Dashboards in Python for Beginners and Everyone Else using Dash
I love sharing and visualizing data as much as analyzing it, so I was enthusiastic about a project at work that gave me an excuse to finally learn Dash. Dash is a framework for Python written on top of Flask, Plotly.js, and React.js, and it abstracts away the complexities of each of those technologies into easy to apply components. Anyone who has a little Python and HTML experience will feel like Dash empowers them to create customized and interactive web-based dashboards without breaking a sweat. To quote the documentation’s Introduction,
“ Dash is simple enough that you can bind a user interface around your Python code in an afternoon.”
If you want to build something cool without being bogged down by the nuts and bolts under the hood, this is the guide for you. If you’re new to Dash, read on friend!

▸ **Supplied data**:

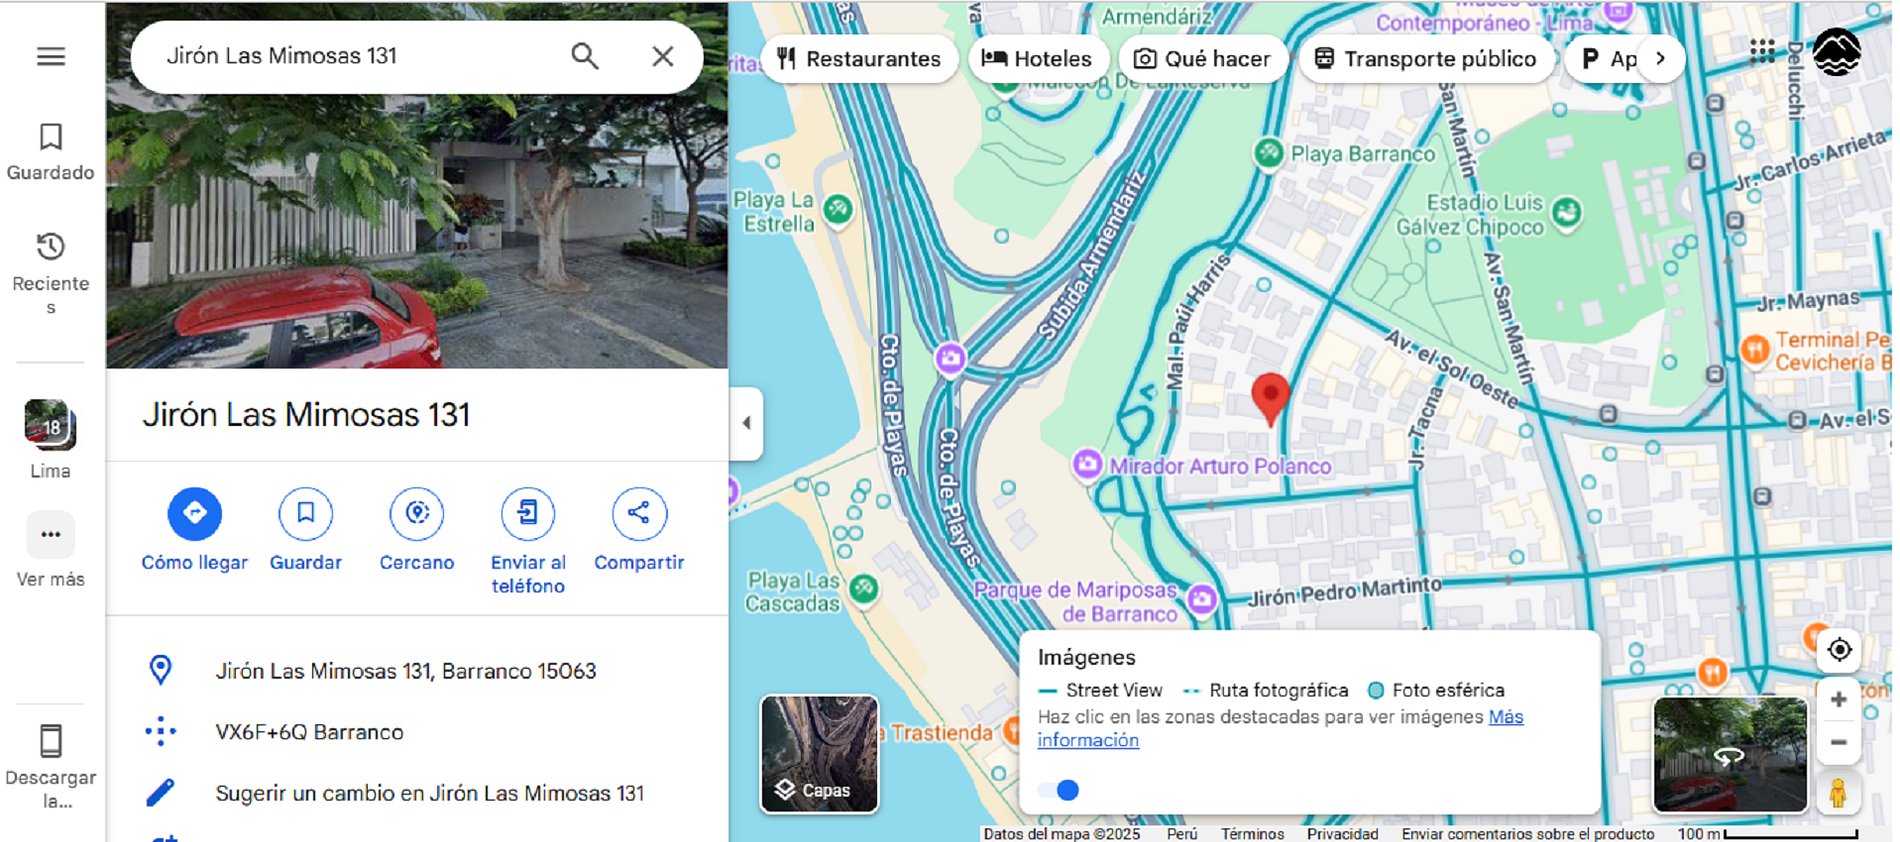1900x842 pixels.
Task: Clear the search box with X
Action: pyautogui.click(x=663, y=56)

▸ **What the exercise asks**:
Give a two-sentence summary of the text on building dashboards with Dash.

▸ **Answer to this problem**:
Dash is a Python framework built on Flask, Plotly.js, and React.js that hides the complexity of those technologies behind easy-to-use components, so anyone with a little Python and HTML experience can build custom, interactive web dashboards. The author learned it for a work project and offers the guide to beginners who want to build something without getting bogged down in technical details.